**Activity:**
Return the lines of the items unchanged, from the line containing "Locate an element on the screen." through the end of the items, both included. Omit the pictures from your answer.

==*==

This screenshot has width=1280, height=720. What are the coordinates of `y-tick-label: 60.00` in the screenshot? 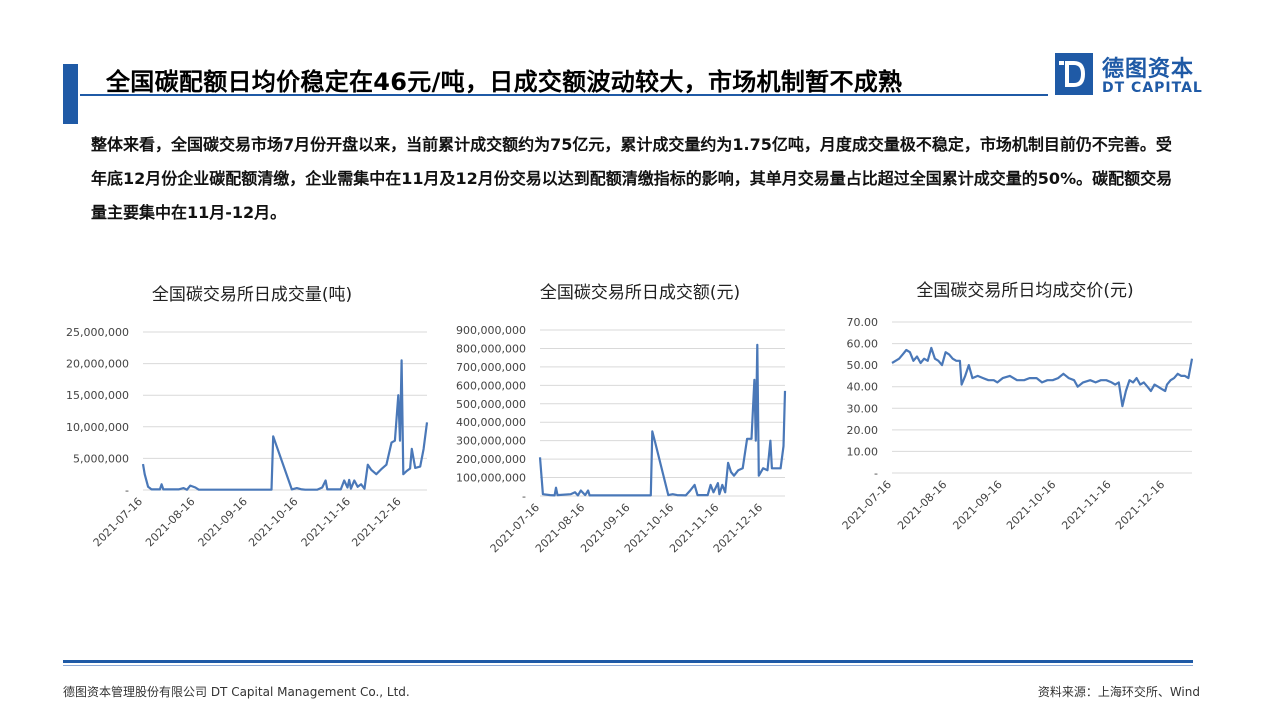 It's located at (863, 344).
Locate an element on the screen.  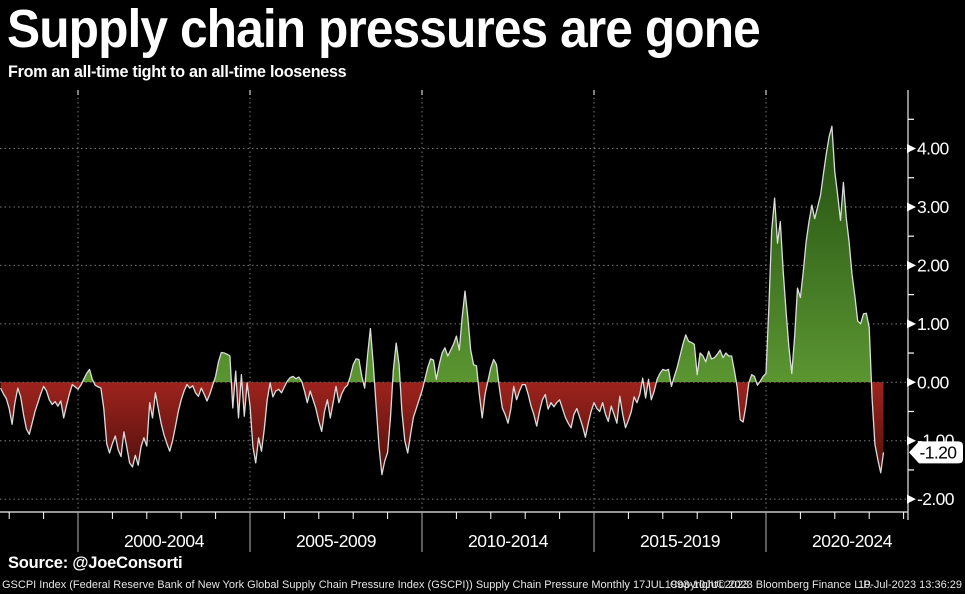
x-axis-label: 2005-2009 is located at coordinates (336, 541).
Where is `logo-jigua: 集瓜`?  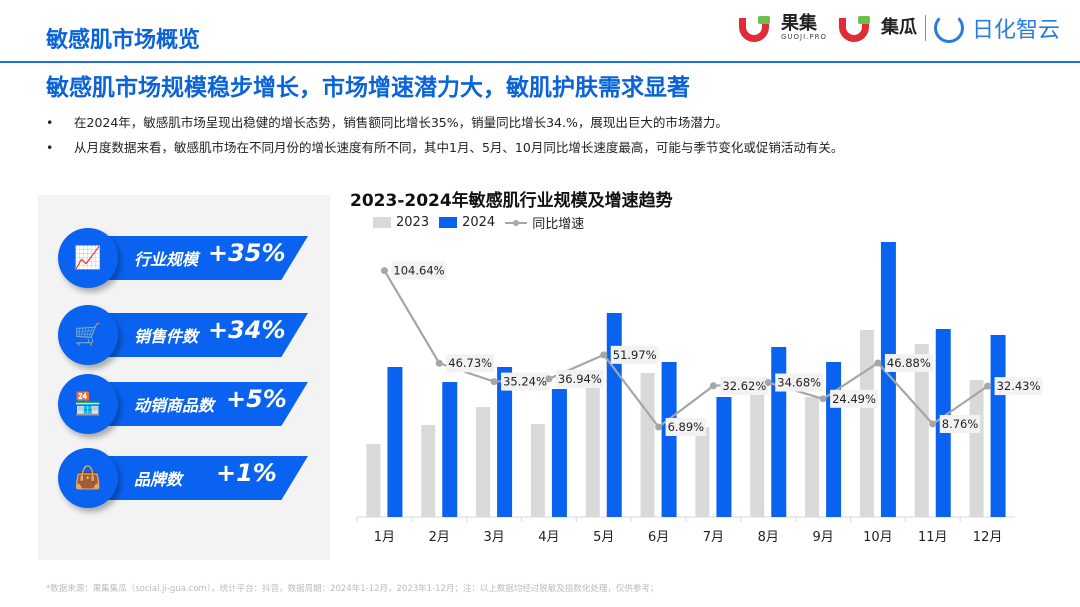
logo-jigua: 集瓜 is located at coordinates (898, 28).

==*==

**Solved problem:**
Locate an element on the screen.  
x-axis-label: 2005-2009 is located at coordinates (336, 541).
Where is `logo-jigua: 集瓜`?  
logo-jigua: 集瓜 is located at coordinates (898, 28).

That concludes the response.